Tutorial 2: Mike Mannion and Hermann Kaindl. Software Reuse and Mass Customisation
This tutorial explores the impact of the socio-economic trends of mass customization on software reuse through software product line development.
Tutorial 3: Klaus Schmid, Holger Eichelberger and Sascha El- Sharkawy. Variability Modeling and Implementation with EASy- Producer
EASy-Producer is an open-source research toolset for engineering product lines, variability-rich software ecosystems, and dynamic software product lines.

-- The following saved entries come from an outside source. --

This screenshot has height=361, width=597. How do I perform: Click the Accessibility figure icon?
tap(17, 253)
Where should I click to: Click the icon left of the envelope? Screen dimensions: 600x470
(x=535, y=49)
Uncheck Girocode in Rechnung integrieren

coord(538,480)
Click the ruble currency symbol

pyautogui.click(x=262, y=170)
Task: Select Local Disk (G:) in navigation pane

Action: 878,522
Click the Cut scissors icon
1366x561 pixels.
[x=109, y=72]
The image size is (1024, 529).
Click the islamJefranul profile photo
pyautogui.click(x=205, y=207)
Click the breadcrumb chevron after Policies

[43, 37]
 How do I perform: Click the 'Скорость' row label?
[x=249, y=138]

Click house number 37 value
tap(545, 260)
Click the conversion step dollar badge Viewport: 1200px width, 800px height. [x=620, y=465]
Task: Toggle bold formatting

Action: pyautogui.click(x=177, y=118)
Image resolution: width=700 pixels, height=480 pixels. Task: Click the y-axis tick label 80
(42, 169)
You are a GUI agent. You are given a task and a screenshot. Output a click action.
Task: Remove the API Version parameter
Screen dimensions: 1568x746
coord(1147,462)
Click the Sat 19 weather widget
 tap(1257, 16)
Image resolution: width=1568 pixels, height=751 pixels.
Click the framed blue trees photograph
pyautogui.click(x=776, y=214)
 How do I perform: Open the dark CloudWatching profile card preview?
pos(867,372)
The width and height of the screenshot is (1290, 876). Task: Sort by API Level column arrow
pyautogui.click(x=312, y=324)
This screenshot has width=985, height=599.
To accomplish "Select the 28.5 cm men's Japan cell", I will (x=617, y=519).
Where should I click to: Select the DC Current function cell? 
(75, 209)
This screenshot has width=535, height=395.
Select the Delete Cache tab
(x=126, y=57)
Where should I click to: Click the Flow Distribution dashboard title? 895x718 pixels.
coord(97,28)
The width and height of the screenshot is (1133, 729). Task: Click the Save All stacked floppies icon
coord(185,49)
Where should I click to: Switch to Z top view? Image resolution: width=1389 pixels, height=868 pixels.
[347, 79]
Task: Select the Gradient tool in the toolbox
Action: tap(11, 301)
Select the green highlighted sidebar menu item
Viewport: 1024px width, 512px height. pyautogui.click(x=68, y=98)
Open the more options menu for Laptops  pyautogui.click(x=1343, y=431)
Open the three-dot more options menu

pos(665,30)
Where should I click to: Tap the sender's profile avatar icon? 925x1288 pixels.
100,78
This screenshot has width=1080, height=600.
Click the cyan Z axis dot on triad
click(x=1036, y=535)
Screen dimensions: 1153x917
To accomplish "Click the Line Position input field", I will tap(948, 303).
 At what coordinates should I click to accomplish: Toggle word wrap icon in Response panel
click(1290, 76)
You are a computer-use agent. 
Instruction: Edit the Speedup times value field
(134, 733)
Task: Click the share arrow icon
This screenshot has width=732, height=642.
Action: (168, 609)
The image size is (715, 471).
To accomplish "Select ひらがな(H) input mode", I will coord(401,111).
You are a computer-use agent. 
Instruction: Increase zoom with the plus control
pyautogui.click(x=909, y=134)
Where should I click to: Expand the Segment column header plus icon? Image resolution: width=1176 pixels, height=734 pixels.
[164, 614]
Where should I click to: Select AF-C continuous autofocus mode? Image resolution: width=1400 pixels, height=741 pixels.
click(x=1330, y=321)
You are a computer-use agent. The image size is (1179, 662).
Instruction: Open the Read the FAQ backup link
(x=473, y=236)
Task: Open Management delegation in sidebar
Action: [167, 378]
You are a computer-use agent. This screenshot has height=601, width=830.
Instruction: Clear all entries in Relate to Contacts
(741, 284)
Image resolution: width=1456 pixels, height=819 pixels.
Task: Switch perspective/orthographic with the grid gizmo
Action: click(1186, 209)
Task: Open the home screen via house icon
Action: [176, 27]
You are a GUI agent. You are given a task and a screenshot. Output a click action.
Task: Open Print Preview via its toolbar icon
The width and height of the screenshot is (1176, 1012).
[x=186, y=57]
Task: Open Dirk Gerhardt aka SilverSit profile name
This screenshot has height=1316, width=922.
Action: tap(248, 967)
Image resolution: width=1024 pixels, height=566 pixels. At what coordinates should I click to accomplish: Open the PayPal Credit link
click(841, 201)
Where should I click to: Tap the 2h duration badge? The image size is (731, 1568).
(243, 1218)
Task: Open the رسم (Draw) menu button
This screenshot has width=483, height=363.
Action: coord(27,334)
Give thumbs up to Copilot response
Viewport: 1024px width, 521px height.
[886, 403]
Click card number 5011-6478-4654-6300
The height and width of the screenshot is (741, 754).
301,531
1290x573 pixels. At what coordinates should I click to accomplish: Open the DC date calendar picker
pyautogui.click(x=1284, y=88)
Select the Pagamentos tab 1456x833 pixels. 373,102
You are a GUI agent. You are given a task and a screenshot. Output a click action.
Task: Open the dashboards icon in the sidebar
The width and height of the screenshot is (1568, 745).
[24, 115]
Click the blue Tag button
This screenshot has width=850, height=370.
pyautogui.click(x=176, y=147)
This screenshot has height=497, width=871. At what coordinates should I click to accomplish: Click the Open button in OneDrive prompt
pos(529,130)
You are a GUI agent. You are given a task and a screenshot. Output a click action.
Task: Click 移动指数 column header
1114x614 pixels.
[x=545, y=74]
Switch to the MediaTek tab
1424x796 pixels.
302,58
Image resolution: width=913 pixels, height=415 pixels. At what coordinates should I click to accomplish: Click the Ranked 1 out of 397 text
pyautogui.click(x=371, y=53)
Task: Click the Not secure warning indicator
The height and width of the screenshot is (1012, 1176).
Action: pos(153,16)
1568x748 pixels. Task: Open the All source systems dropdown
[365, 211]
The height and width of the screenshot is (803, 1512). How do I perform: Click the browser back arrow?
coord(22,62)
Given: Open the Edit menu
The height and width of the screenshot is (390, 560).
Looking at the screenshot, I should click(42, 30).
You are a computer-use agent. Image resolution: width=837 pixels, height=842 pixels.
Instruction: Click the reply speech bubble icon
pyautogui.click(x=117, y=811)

In this tutorial, we will introduce its (textual) variability modeling capabilities realized by the Integrated Variability Modeling Language (IVML) and its model-based development and implementation capabilities, which are realized by the Variability Instantiation Language (VIL) and the Variability Template Language (VTL).
Tutorial 4: Juha-Pekka Tolvanen and Steven Kelly. Describing Variability with Domain- Specific Languages and Models
This tutorial will teach participants about domain-specific languages and models, where they can best be used (and where not), and how to apply them effectively to improve the speed and quality of product development within a product line.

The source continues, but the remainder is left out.